» **Instruction**
Please format all of the data below as a numbered list, omitting blank lines.

» **Given information**
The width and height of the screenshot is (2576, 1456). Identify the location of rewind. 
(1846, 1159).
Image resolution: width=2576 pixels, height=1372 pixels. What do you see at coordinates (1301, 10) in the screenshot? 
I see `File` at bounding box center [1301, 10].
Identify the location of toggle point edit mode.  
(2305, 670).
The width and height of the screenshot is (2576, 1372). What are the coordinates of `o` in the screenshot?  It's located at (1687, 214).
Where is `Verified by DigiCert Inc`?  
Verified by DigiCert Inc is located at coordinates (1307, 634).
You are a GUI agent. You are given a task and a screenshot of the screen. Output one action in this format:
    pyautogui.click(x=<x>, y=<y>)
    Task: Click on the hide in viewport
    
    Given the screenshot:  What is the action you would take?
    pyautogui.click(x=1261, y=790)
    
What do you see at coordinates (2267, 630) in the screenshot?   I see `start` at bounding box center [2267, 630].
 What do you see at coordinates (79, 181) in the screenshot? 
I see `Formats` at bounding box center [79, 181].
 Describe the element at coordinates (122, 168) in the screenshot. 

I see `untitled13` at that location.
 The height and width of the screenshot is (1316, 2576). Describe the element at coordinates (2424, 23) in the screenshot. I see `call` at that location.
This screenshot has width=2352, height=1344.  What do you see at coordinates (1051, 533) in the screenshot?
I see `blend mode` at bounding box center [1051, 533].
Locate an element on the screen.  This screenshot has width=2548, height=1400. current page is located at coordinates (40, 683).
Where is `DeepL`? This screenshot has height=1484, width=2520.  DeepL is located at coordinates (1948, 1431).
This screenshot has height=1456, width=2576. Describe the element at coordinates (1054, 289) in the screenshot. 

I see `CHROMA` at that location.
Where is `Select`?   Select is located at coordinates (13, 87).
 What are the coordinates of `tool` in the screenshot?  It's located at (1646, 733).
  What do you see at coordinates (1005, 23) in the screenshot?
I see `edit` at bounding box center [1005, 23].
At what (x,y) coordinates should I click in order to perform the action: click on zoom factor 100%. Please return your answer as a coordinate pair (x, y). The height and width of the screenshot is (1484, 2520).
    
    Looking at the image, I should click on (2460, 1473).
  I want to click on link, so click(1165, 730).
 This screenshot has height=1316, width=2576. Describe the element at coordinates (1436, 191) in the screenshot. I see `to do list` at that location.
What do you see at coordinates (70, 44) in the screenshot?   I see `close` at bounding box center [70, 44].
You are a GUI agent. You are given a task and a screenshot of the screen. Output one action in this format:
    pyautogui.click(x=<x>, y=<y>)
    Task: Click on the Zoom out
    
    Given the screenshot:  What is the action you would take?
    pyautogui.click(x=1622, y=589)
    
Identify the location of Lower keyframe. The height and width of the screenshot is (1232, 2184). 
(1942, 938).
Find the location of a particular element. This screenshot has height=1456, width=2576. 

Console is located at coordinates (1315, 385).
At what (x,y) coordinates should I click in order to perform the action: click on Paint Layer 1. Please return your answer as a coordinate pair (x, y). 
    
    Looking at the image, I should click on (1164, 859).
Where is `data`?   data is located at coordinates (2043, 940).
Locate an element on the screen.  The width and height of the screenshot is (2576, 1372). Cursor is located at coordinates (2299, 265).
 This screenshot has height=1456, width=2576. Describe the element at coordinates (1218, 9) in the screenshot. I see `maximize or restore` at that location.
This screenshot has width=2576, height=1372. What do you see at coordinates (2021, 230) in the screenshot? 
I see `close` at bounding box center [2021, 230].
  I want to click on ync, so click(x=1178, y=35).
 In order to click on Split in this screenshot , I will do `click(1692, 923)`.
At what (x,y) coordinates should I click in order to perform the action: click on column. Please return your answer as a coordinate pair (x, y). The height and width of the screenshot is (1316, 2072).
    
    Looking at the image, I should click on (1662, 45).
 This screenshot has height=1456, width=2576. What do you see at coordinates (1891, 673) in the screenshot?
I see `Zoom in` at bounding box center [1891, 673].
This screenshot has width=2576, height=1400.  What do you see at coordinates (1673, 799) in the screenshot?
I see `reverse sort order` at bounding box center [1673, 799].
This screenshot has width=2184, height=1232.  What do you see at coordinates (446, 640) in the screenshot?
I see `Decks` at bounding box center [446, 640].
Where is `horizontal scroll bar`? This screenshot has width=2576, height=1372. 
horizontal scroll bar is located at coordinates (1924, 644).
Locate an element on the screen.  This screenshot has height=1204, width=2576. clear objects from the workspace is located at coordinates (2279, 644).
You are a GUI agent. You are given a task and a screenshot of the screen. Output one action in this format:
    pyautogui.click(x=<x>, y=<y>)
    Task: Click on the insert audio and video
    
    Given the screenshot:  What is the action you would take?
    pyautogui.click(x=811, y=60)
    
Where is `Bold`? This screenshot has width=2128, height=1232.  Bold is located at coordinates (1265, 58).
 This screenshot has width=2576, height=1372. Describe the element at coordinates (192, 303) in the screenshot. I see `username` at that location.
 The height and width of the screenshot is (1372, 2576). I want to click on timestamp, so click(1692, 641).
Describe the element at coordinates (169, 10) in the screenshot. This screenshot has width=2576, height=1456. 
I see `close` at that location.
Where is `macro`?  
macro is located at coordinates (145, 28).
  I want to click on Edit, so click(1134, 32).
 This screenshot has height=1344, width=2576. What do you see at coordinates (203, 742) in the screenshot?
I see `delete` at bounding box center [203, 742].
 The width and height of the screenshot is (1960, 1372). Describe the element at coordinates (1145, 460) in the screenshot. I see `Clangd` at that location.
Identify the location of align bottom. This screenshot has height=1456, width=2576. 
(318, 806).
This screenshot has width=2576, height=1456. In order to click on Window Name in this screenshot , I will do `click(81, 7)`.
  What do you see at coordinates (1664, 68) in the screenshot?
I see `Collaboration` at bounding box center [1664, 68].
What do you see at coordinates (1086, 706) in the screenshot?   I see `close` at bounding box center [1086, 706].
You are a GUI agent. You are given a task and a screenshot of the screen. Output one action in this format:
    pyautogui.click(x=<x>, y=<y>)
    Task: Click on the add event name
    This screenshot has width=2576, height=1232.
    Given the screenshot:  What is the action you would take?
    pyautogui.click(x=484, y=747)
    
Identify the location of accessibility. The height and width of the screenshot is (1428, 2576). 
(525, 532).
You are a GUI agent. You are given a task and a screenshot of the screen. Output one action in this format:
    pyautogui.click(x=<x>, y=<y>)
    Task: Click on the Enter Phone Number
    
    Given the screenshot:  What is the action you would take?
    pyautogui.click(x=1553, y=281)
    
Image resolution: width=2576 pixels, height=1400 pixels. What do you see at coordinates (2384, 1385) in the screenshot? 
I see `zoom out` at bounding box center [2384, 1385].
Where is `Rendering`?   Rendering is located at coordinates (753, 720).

» **Task response**
1. The width and height of the screenshot is (2576, 1456). Identify the location of rewind. 
2. (1846, 1159).
3. Image resolution: width=2576 pixels, height=1372 pixels. What do you see at coordinates (1301, 10) in the screenshot? 
4. I see `File` at bounding box center [1301, 10].
5. Identify the location of toggle point edit mode.  
6. (2305, 670).
7. The width and height of the screenshot is (2576, 1372). What are the coordinates of `o` in the screenshot?  It's located at (1687, 214).
8. Where is `Verified by DigiCert Inc`?  
9. Verified by DigiCert Inc is located at coordinates (1307, 634).
10. You are a GUI agent. You are given a task and a screenshot of the screen. Output one action in this format:
11.     pyautogui.click(x=<x>, y=<y>)
12.     Task: Click on the hide in viewport
13.     Given the screenshot:  What is the action you would take?
14.     pyautogui.click(x=1261, y=790)
15. What do you see at coordinates (2267, 630) in the screenshot?   I see `start` at bounding box center [2267, 630].
16.  What do you see at coordinates (79, 181) in the screenshot? 
17. I see `Formats` at bounding box center [79, 181].
18.  Describe the element at coordinates (122, 168) in the screenshot. 
19. I see `untitled13` at that location.
20.  The height and width of the screenshot is (1316, 2576). Describe the element at coordinates (2424, 23) in the screenshot. I see `call` at that location.
21. This screenshot has width=2352, height=1344.  What do you see at coordinates (1051, 533) in the screenshot?
22. I see `blend mode` at bounding box center [1051, 533].
23. Locate an element on the screen.  This screenshot has width=2548, height=1400. current page is located at coordinates (40, 683).
24. Where is `DeepL`? This screenshot has height=1484, width=2520.  DeepL is located at coordinates (1948, 1431).
25. This screenshot has height=1456, width=2576. Describe the element at coordinates (1054, 289) in the screenshot. 
26. I see `CHROMA` at that location.
27. Where is `Select`?   Select is located at coordinates (13, 87).
28.  What are the coordinates of `tool` in the screenshot?  It's located at (1646, 733).
29.   What do you see at coordinates (1005, 23) in the screenshot?
30. I see `edit` at bounding box center [1005, 23].
31. At what (x,y) coordinates should I click in order to perform the action: click on zoom factor 100%. Please return your answer as a coordinate pair (x, y). The height and width of the screenshot is (1484, 2520).
32.     Looking at the image, I should click on (2460, 1473).
33.   I want to click on link, so click(1165, 730).
34.  This screenshot has height=1316, width=2576. Describe the element at coordinates (1436, 191) in the screenshot. I see `to do list` at that location.
35. What do you see at coordinates (70, 44) in the screenshot?   I see `close` at bounding box center [70, 44].
36. You are a GUI agent. You are given a task and a screenshot of the screen. Output one action in this format:
37.     pyautogui.click(x=<x>, y=<y>)
38.     Task: Click on the Zoom out
39.     Given the screenshot:  What is the action you would take?
40.     pyautogui.click(x=1622, y=589)
41. Identify the location of Lower keyframe. The height and width of the screenshot is (1232, 2184). 
42. (1942, 938).
43. Find the location of a particular element. This screenshot has height=1456, width=2576. 
44. Console is located at coordinates (1315, 385).
45. At what (x,y) coordinates should I click in order to perform the action: click on Paint Layer 1. Please return your answer as a coordinate pair (x, y). 
46.     Looking at the image, I should click on (1164, 859).
47. Where is `data`?   data is located at coordinates (2043, 940).
48. Locate an element on the screen.  The width and height of the screenshot is (2576, 1372). Cursor is located at coordinates (2299, 265).
49.  This screenshot has height=1456, width=2576. Describe the element at coordinates (1218, 9) in the screenshot. I see `maximize or restore` at that location.
50. This screenshot has width=2576, height=1372. What do you see at coordinates (2021, 230) in the screenshot? 
51. I see `close` at bounding box center [2021, 230].
52.   I want to click on ync, so click(x=1178, y=35).
53.  In order to click on Split in this screenshot , I will do `click(1692, 923)`.
54. At what (x,y) coordinates should I click in order to perform the action: click on column. Please return your answer as a coordinate pair (x, y). The height and width of the screenshot is (1316, 2072).
55.     Looking at the image, I should click on (1662, 45).
56.  This screenshot has height=1456, width=2576. What do you see at coordinates (1891, 673) in the screenshot?
57. I see `Zoom in` at bounding box center [1891, 673].
58. This screenshot has width=2576, height=1400.  What do you see at coordinates (1673, 799) in the screenshot?
59. I see `reverse sort order` at bounding box center [1673, 799].
60. This screenshot has width=2184, height=1232.  What do you see at coordinates (446, 640) in the screenshot?
61. I see `Decks` at bounding box center [446, 640].
62. Where is `horizontal scroll bar`? This screenshot has width=2576, height=1372. 
63. horizontal scroll bar is located at coordinates (1924, 644).
64. Locate an element on the screen.  This screenshot has height=1204, width=2576. clear objects from the workspace is located at coordinates (2279, 644).
65. You are a GUI agent. You are given a task and a screenshot of the screen. Output one action in this format:
66.     pyautogui.click(x=<x>, y=<y>)
67.     Task: Click on the insert audio and video
68.     Given the screenshot:  What is the action you would take?
69.     pyautogui.click(x=811, y=60)
70. Where is `Bold`? This screenshot has width=2128, height=1232.  Bold is located at coordinates (1265, 58).
71.  This screenshot has width=2576, height=1372. Describe the element at coordinates (192, 303) in the screenshot. I see `username` at that location.
72.  The height and width of the screenshot is (1372, 2576). I want to click on timestamp, so click(1692, 641).
73. Describe the element at coordinates (169, 10) in the screenshot. This screenshot has width=2576, height=1456. 
74. I see `close` at that location.
75. Where is `macro`?  
76. macro is located at coordinates (145, 28).
77.   I want to click on Edit, so click(1134, 32).
78.  This screenshot has height=1344, width=2576. What do you see at coordinates (203, 742) in the screenshot?
79. I see `delete` at bounding box center [203, 742].
80.  The width and height of the screenshot is (1960, 1372). Describe the element at coordinates (1145, 460) in the screenshot. I see `Clangd` at that location.
81. Identify the location of align bottom. This screenshot has height=1456, width=2576. 
82. (318, 806).
83. This screenshot has width=2576, height=1456. In order to click on Window Name in this screenshot , I will do `click(81, 7)`.
84.   What do you see at coordinates (1664, 68) in the screenshot?
85. I see `Collaboration` at bounding box center [1664, 68].
86. What do you see at coordinates (1086, 706) in the screenshot?   I see `close` at bounding box center [1086, 706].
87. You are a GUI agent. You are given a task and a screenshot of the screen. Output one action in this format:
88.     pyautogui.click(x=<x>, y=<y>)
89.     Task: Click on the add event name
90.     This screenshot has width=2576, height=1232.
91.     Given the screenshot:  What is the action you would take?
92.     pyautogui.click(x=484, y=747)
93. Identify the location of accessibility. The height and width of the screenshot is (1428, 2576). 
94. (525, 532).
95. You are a GUI agent. You are given a task and a screenshot of the screen. Output one action in this format:
96.     pyautogui.click(x=<x>, y=<y>)
97.     Task: Click on the Enter Phone Number
98.     Given the screenshot:  What is the action you would take?
99.     pyautogui.click(x=1553, y=281)
100. Image resolution: width=2576 pixels, height=1400 pixels. What do you see at coordinates (2384, 1385) in the screenshot? 
101. I see `zoom out` at bounding box center [2384, 1385].
102. Where is `Rendering`?   Rendering is located at coordinates (753, 720).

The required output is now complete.